By Clarimond Pevensey, Cultural Correspondent


It began, as so many Eyehasseen institutions do, with a scandal.

The Royal Museum of EyehasseenIn the summer of Year 913, a ship called The Wind’s Account limped into Inverness Harbour under a false flag and a tattered sail. Among its cargo—hidden behind crates of salted herring and lamp oil—were dozens of looted paintings, icons, and reliquaries from across the war-torn eastern realms. Customs officers seized the ship and its contents, sparking what came to be known as The Great Provenance Affair, a scandal that reached into noble houses, merchant guilds, and the shadowy trade in cultural treasures.

The investigation might have faded into quiet embarrassment, but for one man: Sir Hollis Greystag, then a young clerk in the Office of Maritime Records. He was the first to recognize that among the seized items were works of immeasurable value—pieces thought lost forever in the fires of the Marelian Wars. Greystag’s quiet report to the Crown eventually led to the founding of what we now know as the Royal Museum of Art & Antiquities, the beating cultural heart of the Kingdom of Eyehasseen.

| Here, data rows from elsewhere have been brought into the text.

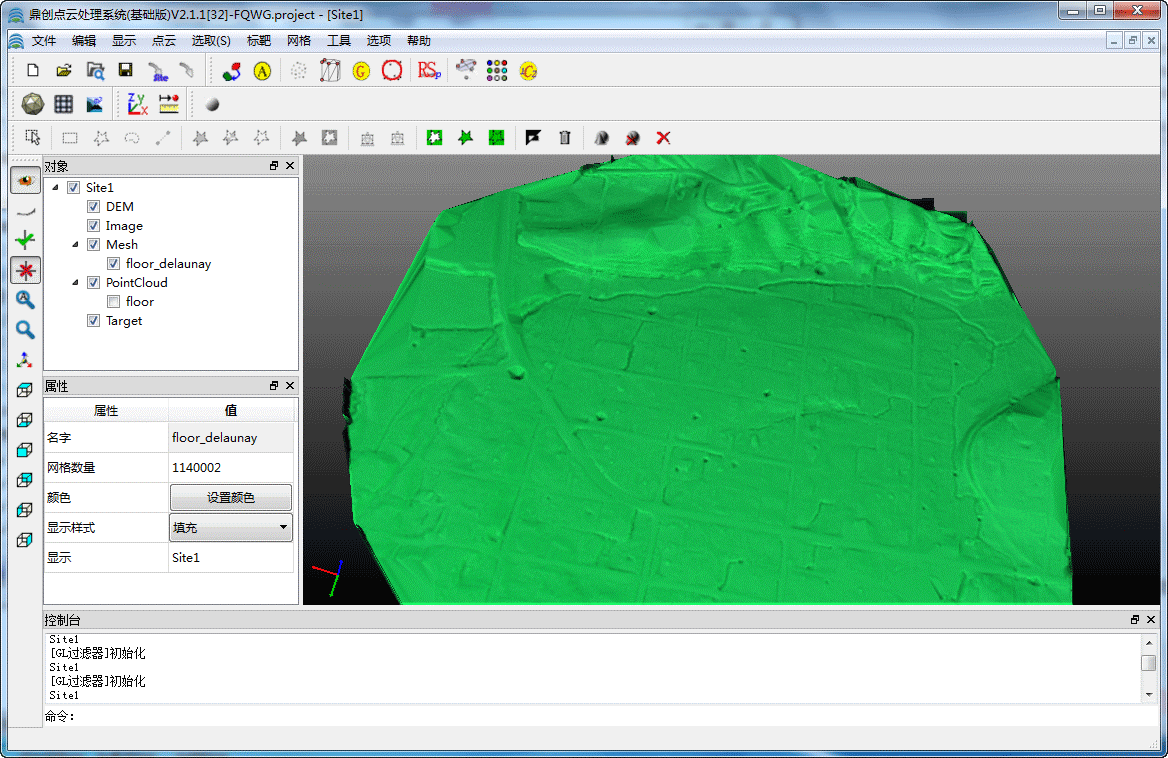Click the 命令 command input field
Viewport: 1168px width, 758px height.
coord(600,716)
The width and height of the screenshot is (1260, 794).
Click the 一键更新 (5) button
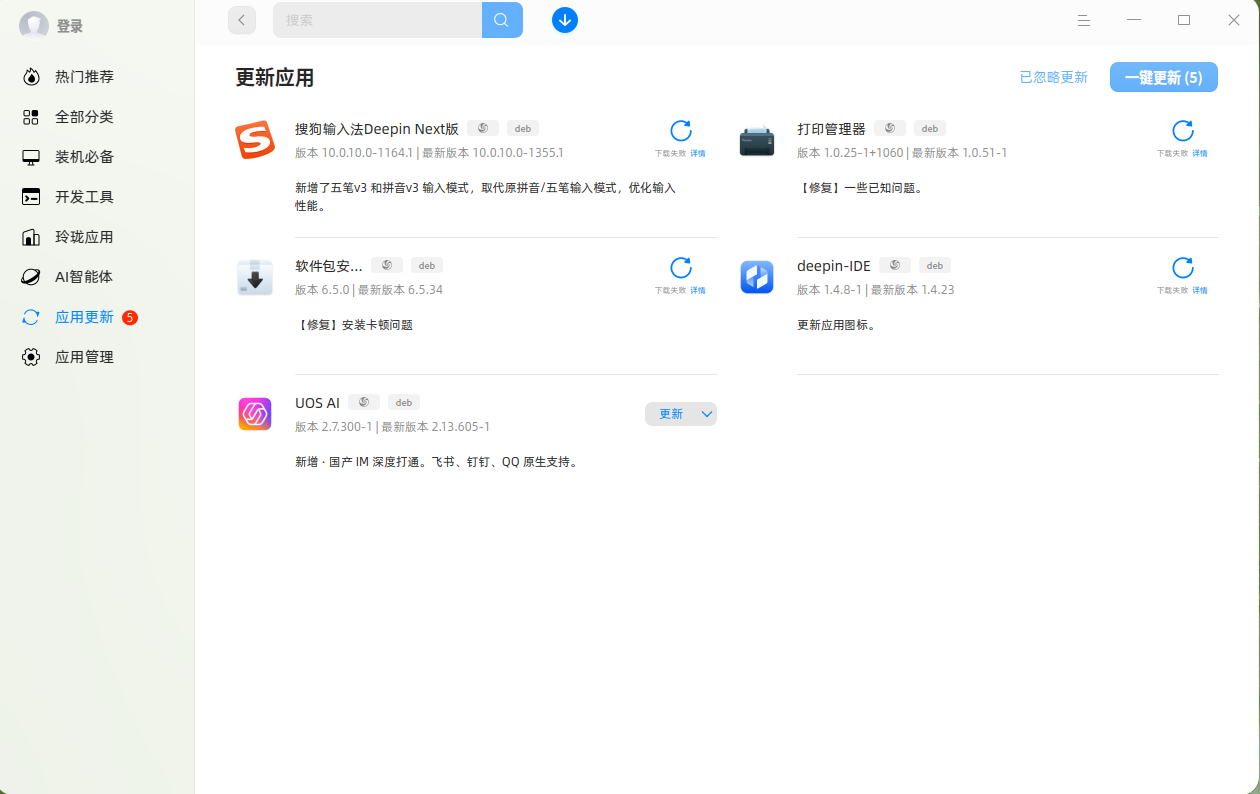tap(1163, 76)
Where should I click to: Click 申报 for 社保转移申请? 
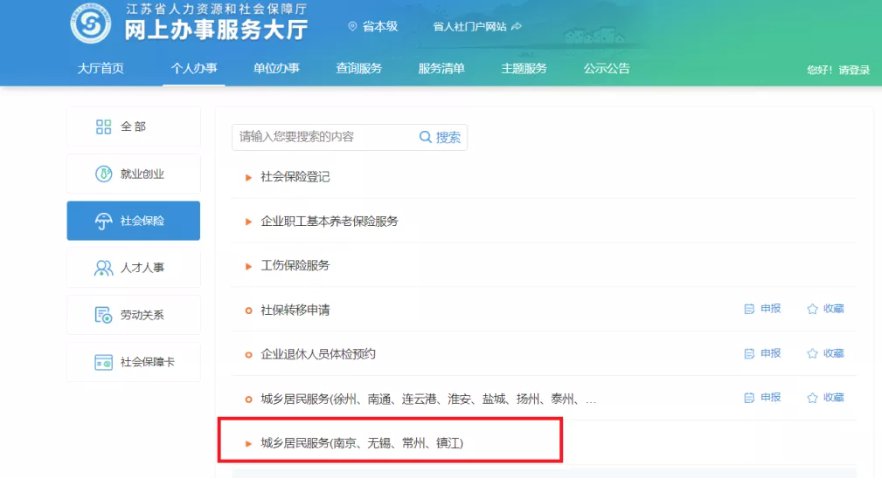(762, 310)
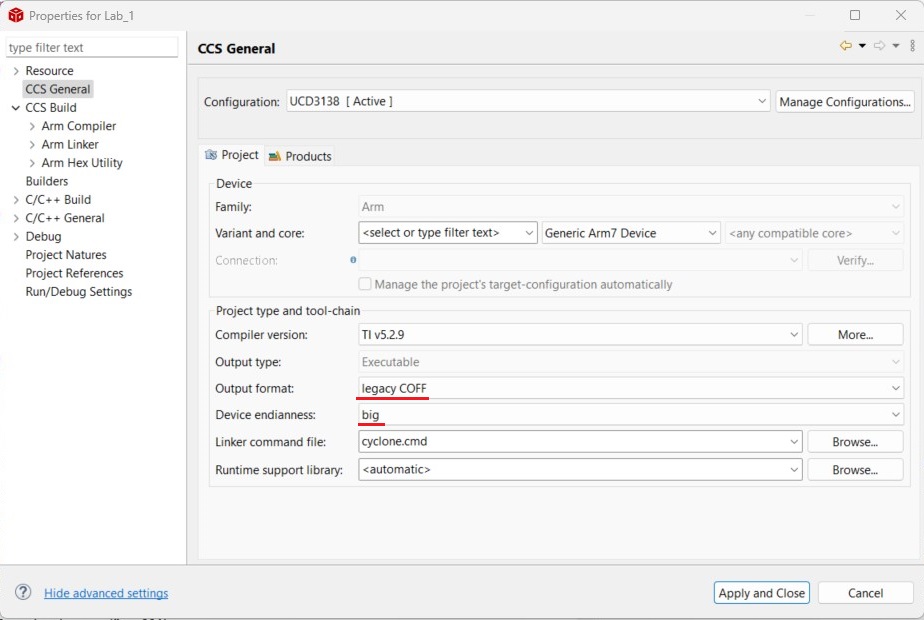Expand the Resource tree node
Screen dimensions: 924x620
tap(15, 71)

“We were, at first, merely trying to save what we could.”

That is how the museum’s first curator, Lady Agatha Wynmere, described those early days in her memoirs. “The paintings arrived reeking of tar and fish. We dried them by candlelight and prayed the varnish would hold.”

In a recent interview, Master Curator Dr. Elias Strathfirth, current head of the museum, reflected on those fragile beginnings.

“There was no grand plan,” said Dr. Strathfirth, standing beneath the soaring marble dome of the East Gallery. “The first exhibitions were held in the royal stables, for lack of any suitable space. Greystag would hang portraits between feed bins, Wynmere catalogued relics on the backs of horse stalls. But from that indignity grew our nation’s greatest cultural institution.”

It was Greystag himself who proposed transforming an abandoned fortress overlooking Inverness—the weather-scarred Fort Caelmoor—into a place “where the nation might gather its beauty against the assaults of time.” Renovations began in 917, using stone from the same quarry that supplied the Royal Palace. The museum opened its doors to the public in 922, with a crowd of nearly 5,000 citizens queued along the cobblestones of Kingsway Avenue.


The Masterpieces Within

Among the earliest acquisitions were three works that remain the pride of Eyehasseen art:

  • “The Light at Elderfen” by the painter Ronan Vale (c. 870) — a haunting landscape of marsh and mist said to change hue with the seasons. It was rescued from smugglers in a nighttime raid along the Fenmark border, where it had been rolled inside a carpet to evade detection.
  • “Portrait of the Unnamed Queen”, an unsigned masterpiece in tempera and gold, believed to depict either Queen Aveline II or a Marelian consort from the same era. X-ray analysis later revealed an underpainting: a second face, turned slightly away, with tears painted in silver leaf.
  • “The Apotheosis of the Cartographer”, a massive triptych by Theon Darras, depicting the creation of the Eyehasseen map itself, with celestial figures drawing borders in starlight. The canvas measures twenty feet across, and legend says two apprentices went blind painting its constellations in powdered mercury.

A House Built on Danger

The museum’s serene marble halls hide a history as turbulent as any battlefield. During the Thornwold Uprisings of 951, a mob attempted to seize the collection, believing the paintings to be “symbols of decadence and oppression.” The staff barricaded themselves in the Great Hall for three days, surviving on water from the ornamental fountain.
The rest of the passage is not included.